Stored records
┌──
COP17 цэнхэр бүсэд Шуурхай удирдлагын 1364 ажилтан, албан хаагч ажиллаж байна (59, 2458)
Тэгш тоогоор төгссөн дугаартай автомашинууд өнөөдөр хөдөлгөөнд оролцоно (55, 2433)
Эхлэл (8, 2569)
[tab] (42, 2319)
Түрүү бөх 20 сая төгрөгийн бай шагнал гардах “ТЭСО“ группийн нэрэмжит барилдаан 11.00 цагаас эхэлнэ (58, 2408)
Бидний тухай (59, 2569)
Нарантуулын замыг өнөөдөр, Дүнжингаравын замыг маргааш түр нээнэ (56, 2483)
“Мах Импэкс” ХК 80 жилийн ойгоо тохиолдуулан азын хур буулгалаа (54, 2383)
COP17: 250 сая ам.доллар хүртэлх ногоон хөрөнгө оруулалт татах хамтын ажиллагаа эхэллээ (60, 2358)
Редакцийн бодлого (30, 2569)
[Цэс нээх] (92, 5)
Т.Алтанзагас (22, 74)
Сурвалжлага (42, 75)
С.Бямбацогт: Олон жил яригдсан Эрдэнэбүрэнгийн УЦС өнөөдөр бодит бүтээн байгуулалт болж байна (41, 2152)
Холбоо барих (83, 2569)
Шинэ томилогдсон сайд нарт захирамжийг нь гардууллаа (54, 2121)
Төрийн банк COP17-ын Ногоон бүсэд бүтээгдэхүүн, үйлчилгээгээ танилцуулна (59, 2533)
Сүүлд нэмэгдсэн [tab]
└──
Work task:
Repeat every record exactly as written, please.

Result of the exercise:
COP17 цэнхэр бүсэд Шуурхай удирдлагын 1364 ажилтан, албан хаагч ажиллаж байна (59, 2458)
Тэгш тоогоор төгссөн дугаартай автомашинууд өнөөдөр хөдөлгөөнд оролцоно (55, 2433)
Эхлэл (8, 2569)
[tab] (42, 2319)
Түрүү бөх 20 сая төгрөгийн бай шагнал гардах “ТЭСО“ группийн нэрэмжит барилдаан 11.00 цагаас эхэлнэ (58, 2408)
Бидний тухай (59, 2569)
Нарантуулын замыг өнөөдөр, Дүнжингаравын замыг маргааш түр нээнэ (56, 2483)
“Мах Импэкс” ХК 80 жилийн ойгоо тохиолдуулан азын хур буулгалаа (54, 2383)
COP17: 250 сая ам.доллар хүртэлх ногоон хөрөнгө оруулалт татах хамтын ажиллагаа эхэллээ (60, 2358)
Редакцийн бодлого (30, 2569)
[Цэс нээх] (92, 5)
Т.Алтанзагас (22, 74)
Сурвалжлага (42, 75)
С.Бямбацогт: Олон жил яригдсан Эрдэнэбүрэнгийн УЦС өнөөдөр бодит бүтээн байгуулалт болж байна (41, 2152)
Холбоо барих (83, 2569)
Шинэ томилогдсон сайд нарт захирамжийг нь гардууллаа (54, 2121)
Төрийн банк COP17-ын Ногоон бүсэд бүтээгдэхүүн, үйлчилгээгээ танилцуулна (59, 2533)
Сүүлд нэмэгдсэн [tab]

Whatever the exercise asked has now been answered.